Why is the error (non-existent file) treated like this? Why does R close in the place of an error message appear?

Thank you!

    
asked by anonymous 22.11.2016 / 01:41

1 answer

3

I will only answer the part: Why does the error happen?

When you read an empty file with the read_html function of the xml2 package using the code below:

tf <- tempfile()
file.create(tf)
html_erro <- read_html(tf)

You get a list of two elements with the externalptr class. This can be seen with:

str(html_erro)
List of 2
 $ node:<externalptr> 
 $ doc :<externalptr> 
 - attr(*, "class")= chr [1:2] "xml_document" "xml_node"

Now let's look at each of these objects in the list. First $doc :

html_erro$doc
<pointer: 0x128c4d4c0>

See that it is a pointer to this memory address: 0x128c4d4c0 . Now look at the object $node :

html_erro$node
<pointer: 0x0> 

It is a pointer to the address 0x0 . Here the problem will happen.
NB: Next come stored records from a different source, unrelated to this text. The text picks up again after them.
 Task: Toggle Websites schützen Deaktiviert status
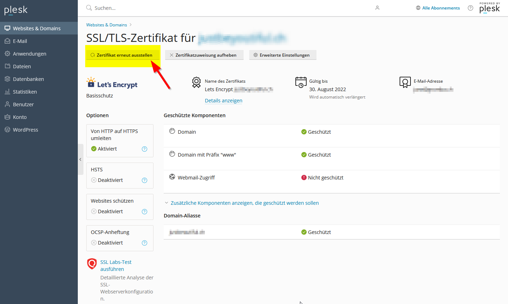point(107,211)
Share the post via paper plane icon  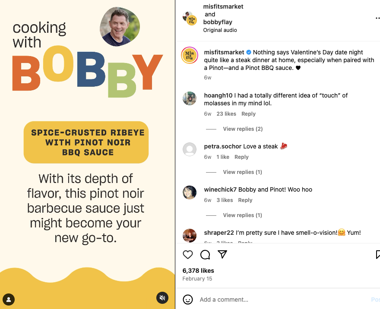(x=222, y=254)
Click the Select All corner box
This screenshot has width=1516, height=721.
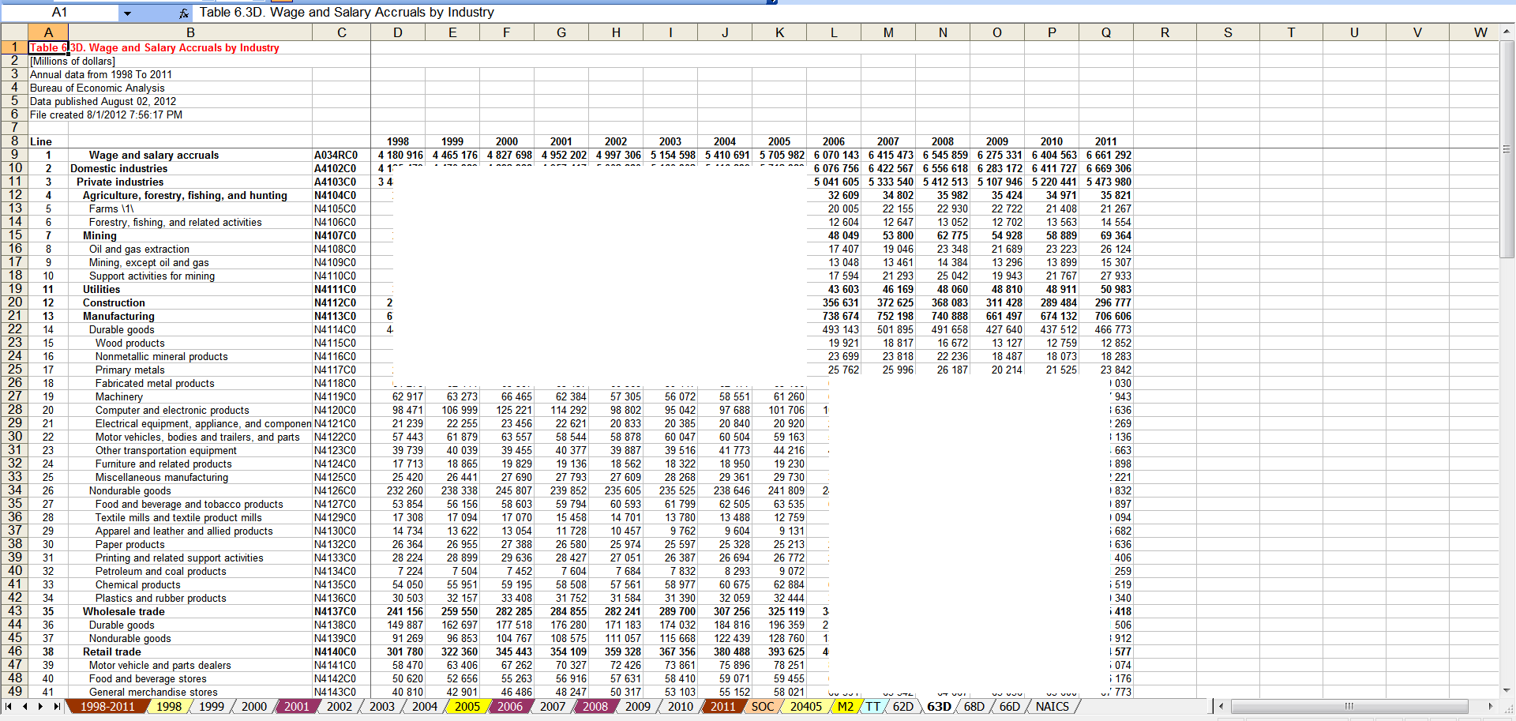point(13,32)
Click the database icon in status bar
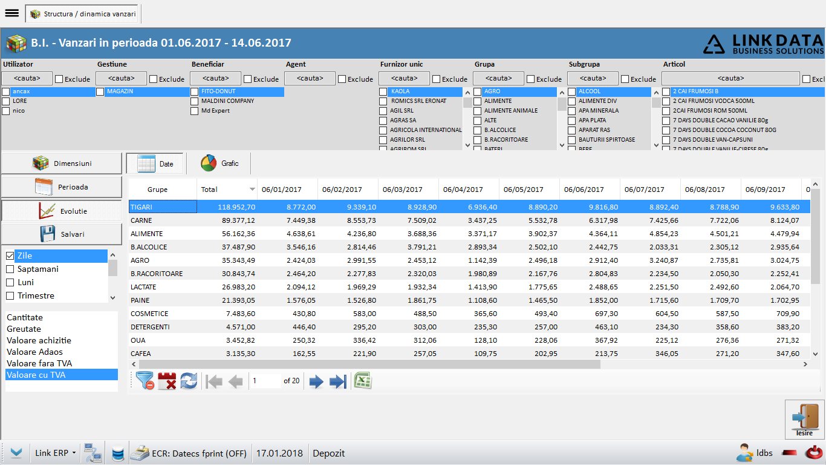The height and width of the screenshot is (465, 826). [x=118, y=453]
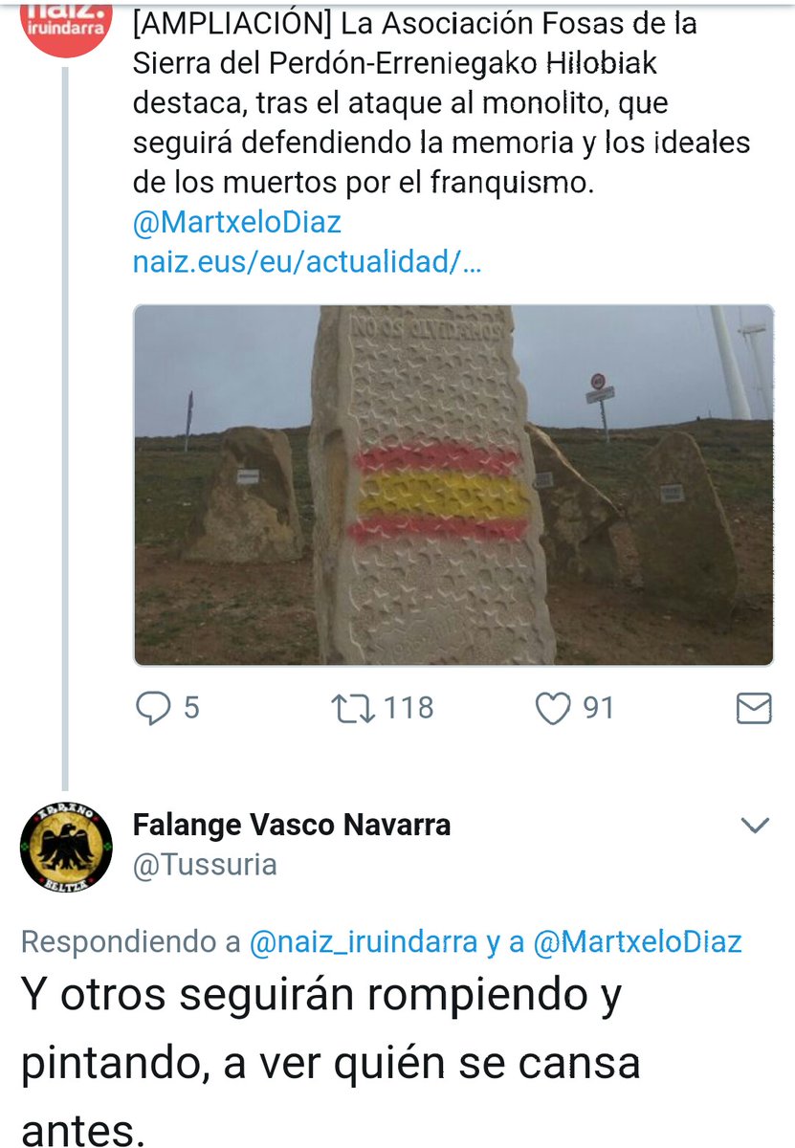Viewport: 795px width, 1148px height.
Task: Tap the 'Respondiendo a' label
Action: click(130, 942)
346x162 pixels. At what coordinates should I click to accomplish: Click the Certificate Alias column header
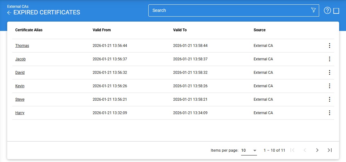[29, 30]
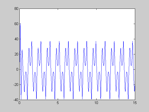The height and width of the screenshot is (112, 149).
Task: Click the x-axis tick label 5
Action: coord(58,103)
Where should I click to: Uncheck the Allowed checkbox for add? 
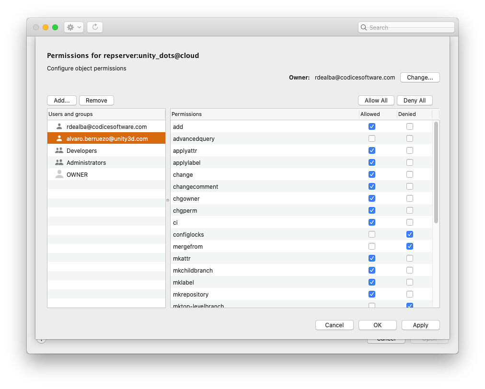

When at some point your program tries to access the value of this pointer, it will attempt to access a null / non-existent memory address, causing what is called Segmentation fault .

In your case, the html_nodes function attempted to access this address and found the problem, but it could happen for example when you do print(html_erro) , here the print function method for xml_doc tries to access that pointer and causes segmentation to fail.

    
22.11.2016 / 02:52